Plinio le dio una palmada en la espalda en señal de despedida y Anastasio marchó repleto de orgullo.

– Yo lo apunto todo, Manuel – dijo don Lotario guiñándole el ojo.

– Hace usted bien.

Seguía la cola por la amplia sala, y Plinio de vez en cuando se salía a respirar un poco.

Por los paseos del Cementerio arriba seguía subiendo gente engalgada por la bacinería.

Una de las veces que Plinio se oxigenaba oyó que alguien lloraba dentro. Se asomó un poco y entre las cabezas de los que entraban vio a un mozo que, arrodillado a los pies del muerto, decía entre gemidos:

– ¡Ay, padre mío! ¡Ay, padre de mi vida! ¡Tanto tiempo esperándote y luego, mira! ¡Ay!

Dos hombres forcejeaban para levantarlo:

– Pero, venga, muchacho, qué retahila es ésa. Si tu padre no es éste ni por sueño.

– ¡Que sí es, que sí es! – gritaba el mozo sin dejarse arrastrar.

Por fin, casi a empujones, lo sacaron del Depósito y lo sentaron en una silla rasa que por allí había.

El mozo, despechugado por las ansias, lloraba con ambos puños en los ojos y enseñando sus dentones amarillos.

– No le paíce a usted la perra que ha cogío el sinaco – dijo una mujer muy alta, mirando a Plinio.

Uno de los que asistían al llorón le puso un cigarro en la boca, se lo encendió con su chisquero y casi por ensalmo el sinoco dejó de llorar. Chupando del pito quedó con la mirada perdida. Como el pobre, mal vestido y mal calzado, ni que decir que jamás lavado, tenía el pantalón abierto, algunas mujeres empezaron a reírse diciéndole aquello de "a jaula abierta…" Pero él seguía en la luna de sus chupadas y humaredas. Plinio se acercó a él, le metió en el bolsillo un par de "Celtas" de los que llevaba para el servicio y empujándole un poco le puso en camino del pueblo. Se alejó canturreando, con pasos mal avenidos y sin quitar la atención del cigarro.

Alguien volvió a repetir que tenía aire de Migas y, muchos, que aquella cara "les sonaba".

Hacia mediodía, de todas las declaraciones espontáneas, la única que parecía haber escamado a Plinio fue la de Anastasio, el guarda jurado. Por eso mandó al cabo Maleza que convocara por teléfono mismo a los dueños de todas las pensiones, fondas y posadas del pueblo para que acudieran a la exposición del muerto.

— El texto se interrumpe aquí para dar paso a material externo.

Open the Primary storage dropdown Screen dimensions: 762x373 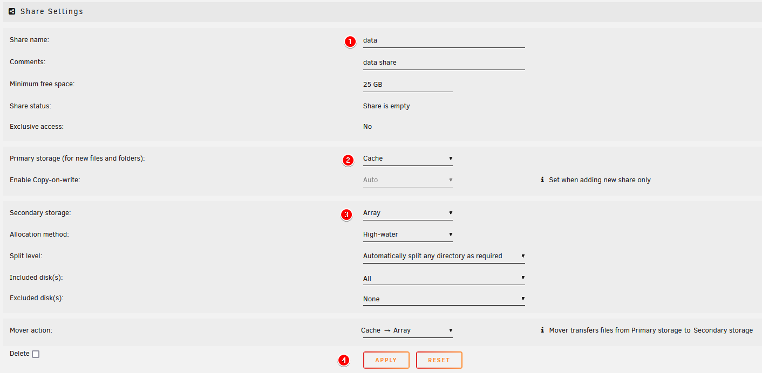pos(407,158)
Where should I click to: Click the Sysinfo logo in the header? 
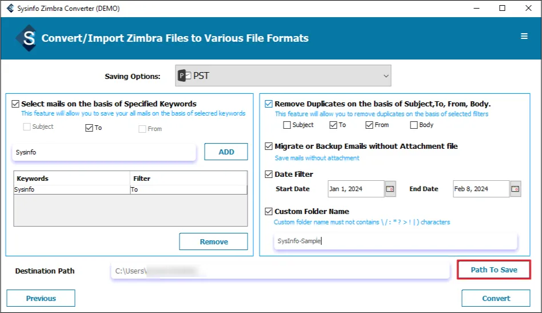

Luego llegó el escultor Calixto en bicicleta, con los apaños para hacer la mascarilla en una caja de cartón que traía amarrada al porta.

– Ya estoy aquí, Jefe.

– Tendrá usted que esperar un poco a ver si se aclara esto… Supongo yo que a la hora de comer remitirá la parroquia. Y podrá usted trabajar a gusto.

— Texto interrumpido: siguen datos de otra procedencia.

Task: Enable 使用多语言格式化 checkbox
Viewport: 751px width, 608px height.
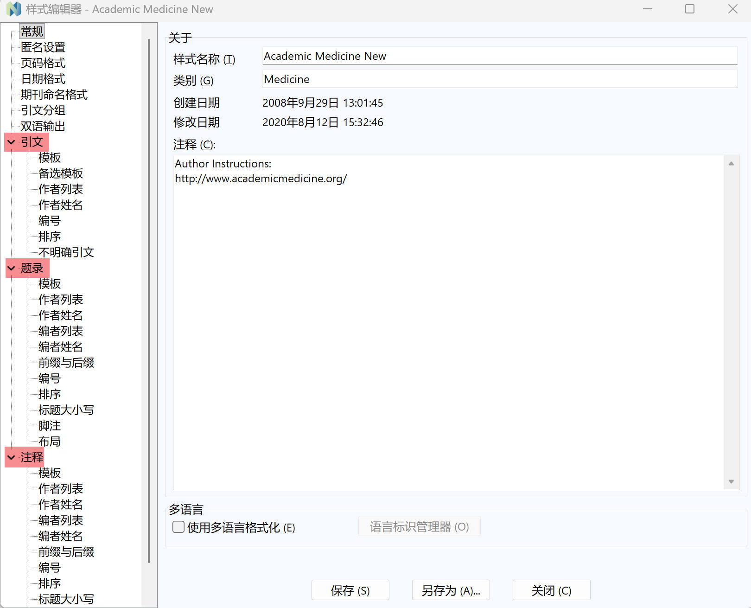Action: tap(178, 527)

– No faltaba más. – Y apoyando la bicicleta en la pared se puso a contemplar el paisaje dando paseíllos cortos.

Luego sacaron a una moza mareada. La sentaron en la silla y le humedecieron la frente con un pañuelo. Estaba completamente pálida y con un cierto sudor.

Cuando al fin abrió los ojos preguntó qué le había pasado. Se reanimó, y del brazo de otras dos marchó caminando despacio.